Il s’agit de développer, à coté des compétences techniques indispensables, les capacités à prendre en compte la dimension humaine des dossiers, de doter les auditeurs de justice d’un savoir-faire et d’un savoir-être. Cela veut dire maîtriser les contentieux mais aussi cultiver une indispensable ouverture d’esprit. C’est placer la dimension humaine au cœur de son action. Cela se traduit aussi par le renforcement des enseignements en lien avec la communication et la gestion, le renforcement des simulations d’audience, ainsi que de nouveaux ateliers, par exemple sur le recueil du témoignage, au cours desquels le comportement du futur magistrat à l’égard des justiciables est analysé par des magistrats et des psychologues.
Peut-on dire qu’il y a eu un avant et un après Outreau ?
L’ENM existe depuis plus de cinquante ans et elle n’a pas cessé de s’adapter depuis. Outre l’augmentation récente de la durée du stage d’avocat, qui permet aux futurs magistrats, six mois durant, de découvrir la justice par l’autre côté du miroir, une importante réforme de l’ENM a été initiée en 2007. Elle a notamment pour objectifs de moderniser le concours et de l’adapter à l’exigence de qualité du recrutement, de mieux prendre en compte à tous les stades de la formation la dimension humaine du métier de magistrat et de renforcer la diversité et l’ouverture de l’école.
Par exemple ?
Pour les concours, de nouvelles épreuves sont destinées à évaluer les compétences personnelles des candidats : mise en situation collective, tests de personnalité et d’aptitude, entretien avec le jury sur le modèle des entretiens de type recrutement. Concernant la formation, l’accent est mis sur l’acquisition des compétences fondamentales du magistrat, telles l’éthique et la déontologie, la technique d’entretien, la psychologie, plutôt que sur une approche uniquement technicienne. Le recrutement s’est aussi diversifié avec un nombre croissant d’élèves ayant une expérience professionnelle antérieure. L’âge moyen de la promotion 2011 est de 30 ans, ce qui fait que les futurs magistrats qui entrent à l’ENM prendront leur premier poste à 33 ans environ.

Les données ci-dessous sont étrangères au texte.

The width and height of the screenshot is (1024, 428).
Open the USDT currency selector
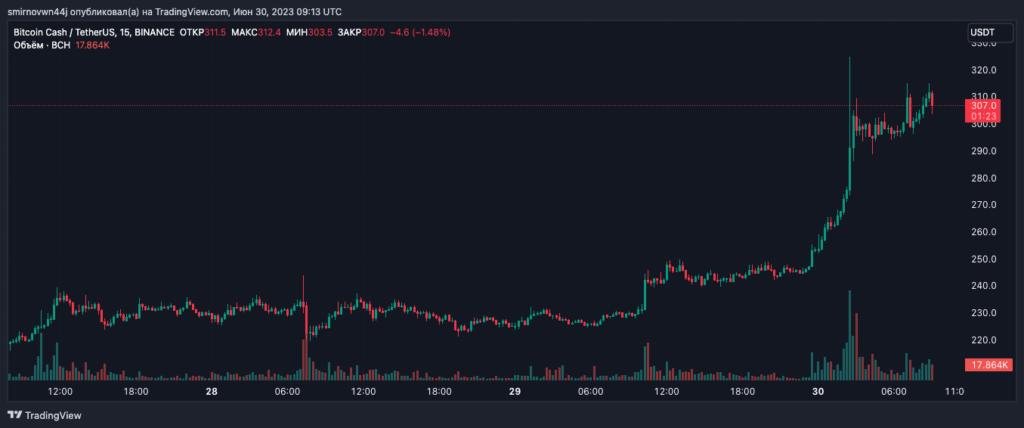tap(982, 33)
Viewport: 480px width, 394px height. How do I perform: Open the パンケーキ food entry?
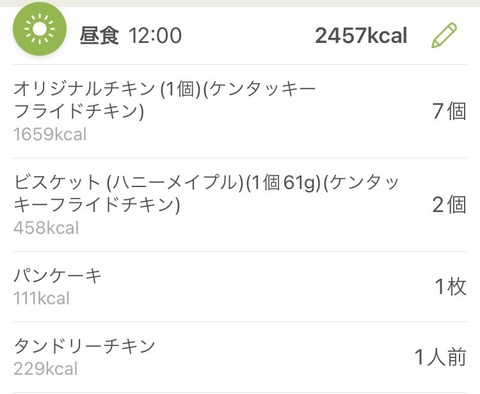tap(240, 287)
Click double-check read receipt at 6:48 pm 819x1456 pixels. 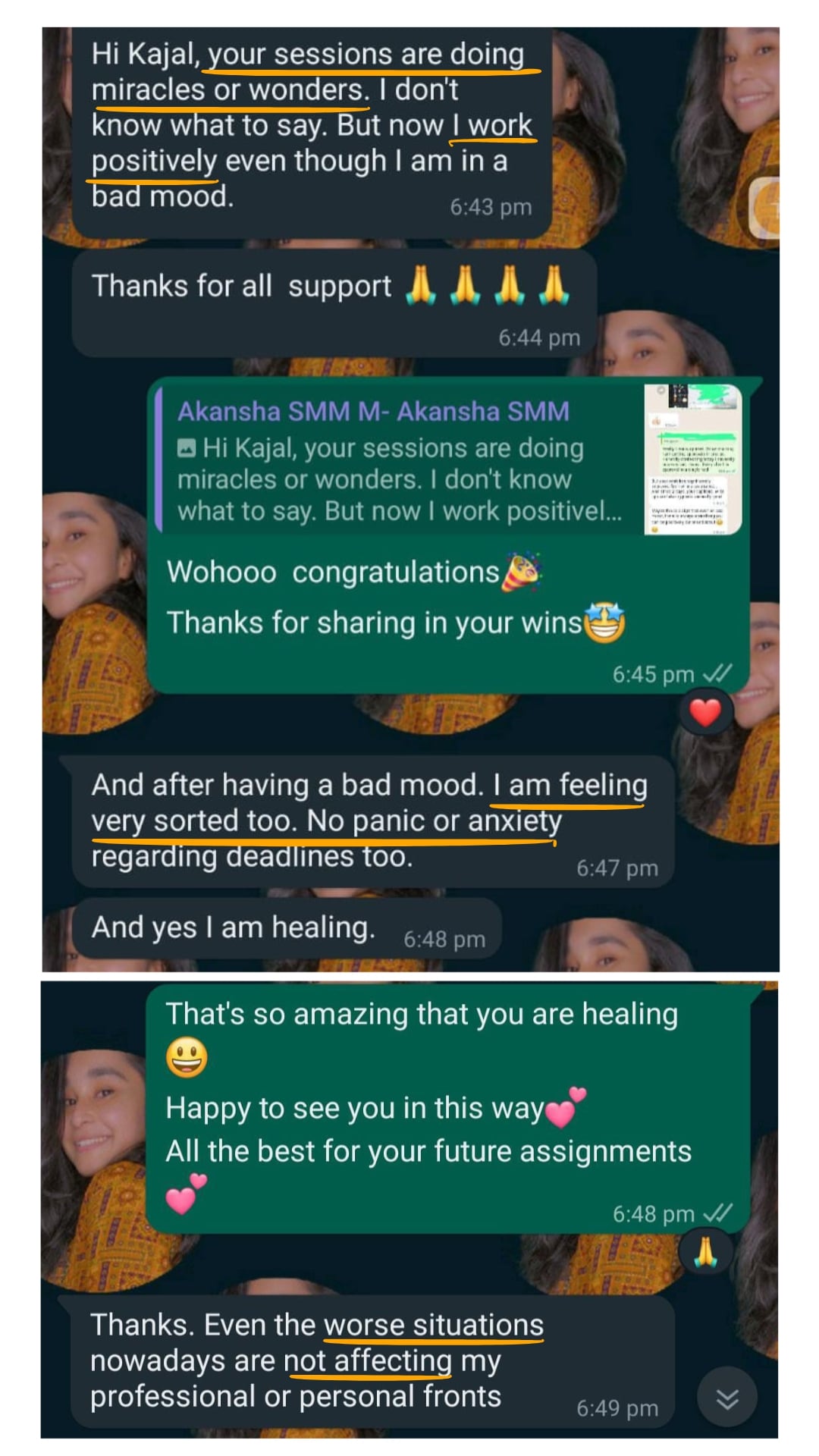point(717,1214)
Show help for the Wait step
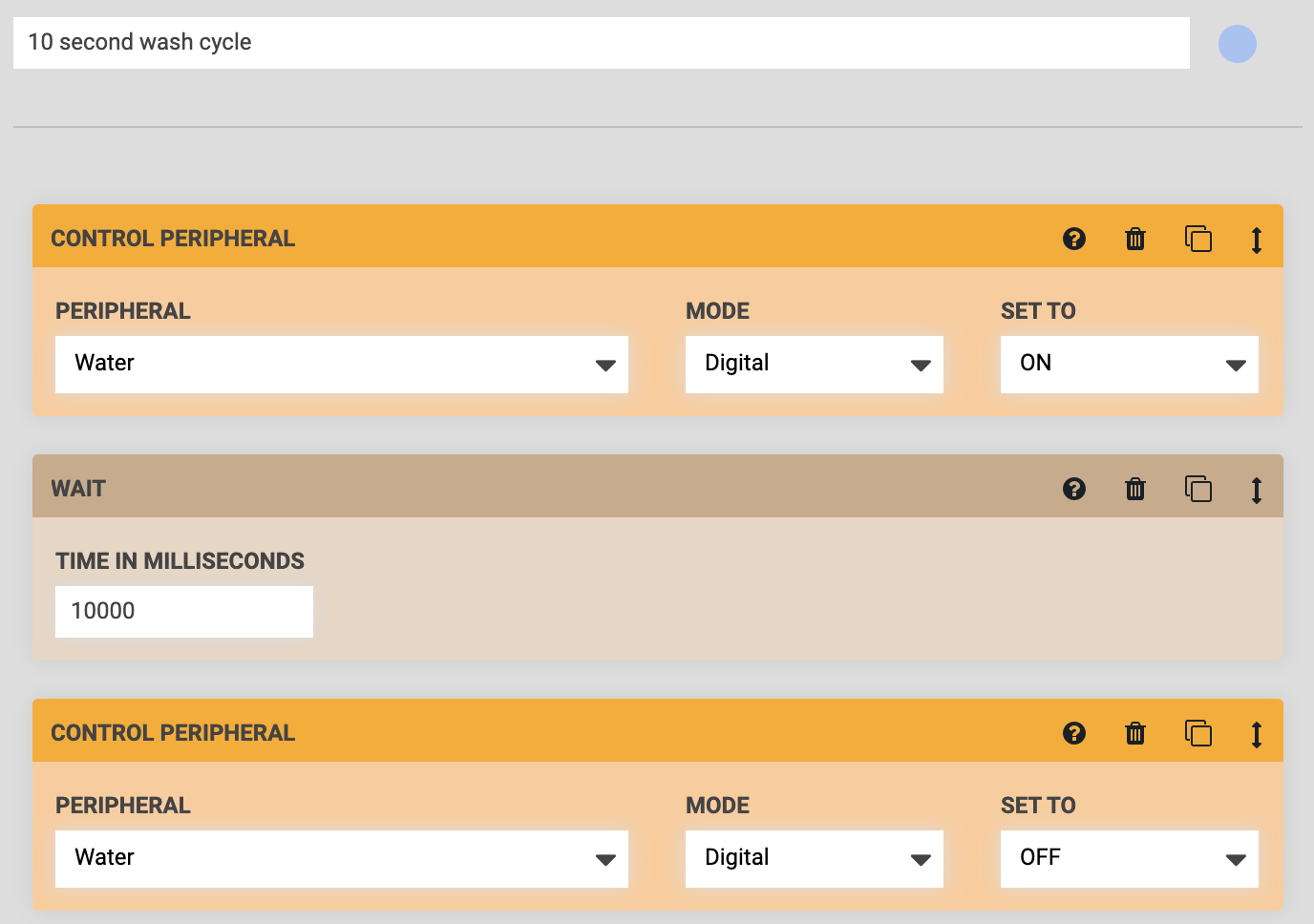This screenshot has width=1314, height=924. coord(1074,489)
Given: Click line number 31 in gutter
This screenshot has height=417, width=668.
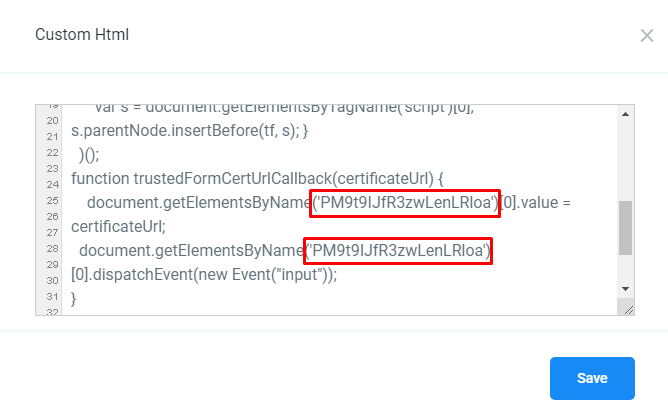Looking at the screenshot, I should pyautogui.click(x=52, y=296).
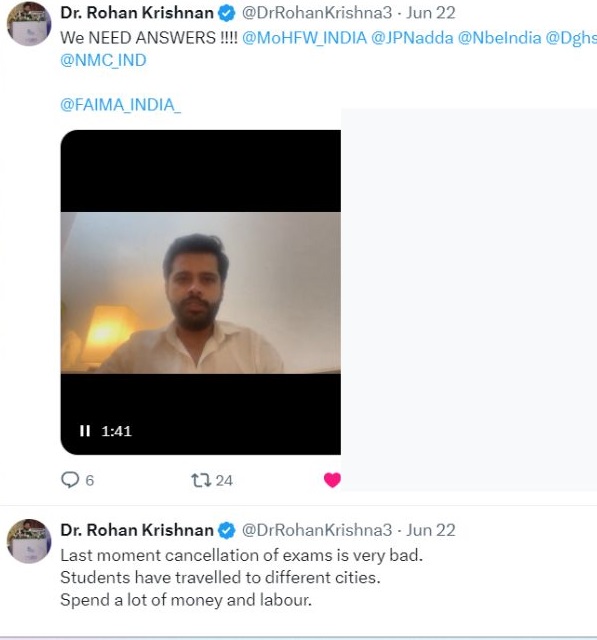Open the @JPNadda mention
This screenshot has height=640, width=597.
click(x=412, y=38)
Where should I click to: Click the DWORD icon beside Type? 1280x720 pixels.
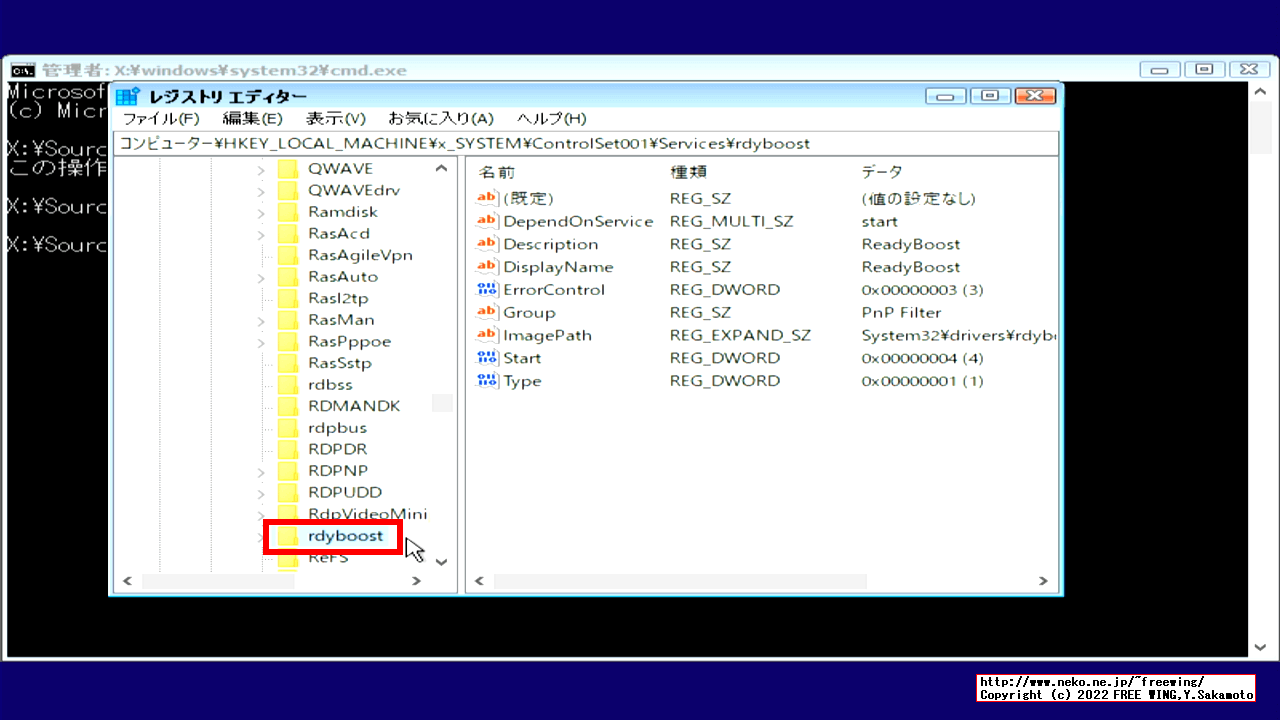487,380
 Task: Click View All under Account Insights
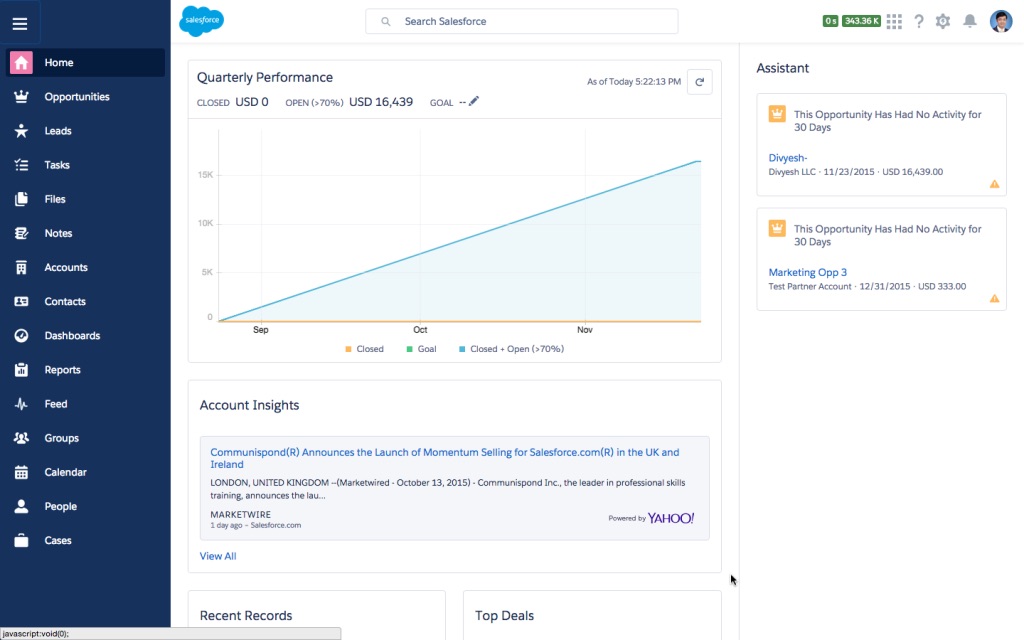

Depuis l’affaire Outreau, le peuple et les magistrats se sont-ils réconciliés ?
Les attentes des citoyens à l’égard de la justice sont importantes et contradictoires. Ils attendent qu’elle soit à la fois plus humaine et plus sévère, qu’elle permette la réinsertion mais qu’elle mette à l’écart les auteurs d’infractions. Dire le droit, trancher les litiges, apaiser les conflits, déclarer la culpabilité sont des missions difficiles. Le magistrat trouve sa légitimité dans le respect de la loi et dans le respect des justiciables.
Récemment, les magistrats ont exprimé leur colère à l’encontre Nicolas Sarkozy, qui avait remis en cause leur travail dans l’affaire Laëtitia. Estimez-vous que, plus qu’avant, les magistrats doivent défendre leur travail ?
La fonction judiciaire est une des fonctions les plus nobles de la République, mais assurément l’une des plus difficiles. On attend du juge qu’il tranche les litiges pour lesquels les parties n’ont trouvé aucune solution, de découvrir la vérité que certains tentent de cacher, qu’il arbitre les débats de société non tranchés par le législateur. L’attente de justice est forte et de plus en plus exigeante. L’indépendance, l’impartialité, l’éthique, la neutralité, le professionnalisme, mais aussi l’humanité des magistrats en font des recours sûrs pour le justiciable. Ce sont les valeurs que l’Ecole de la magistrature porte.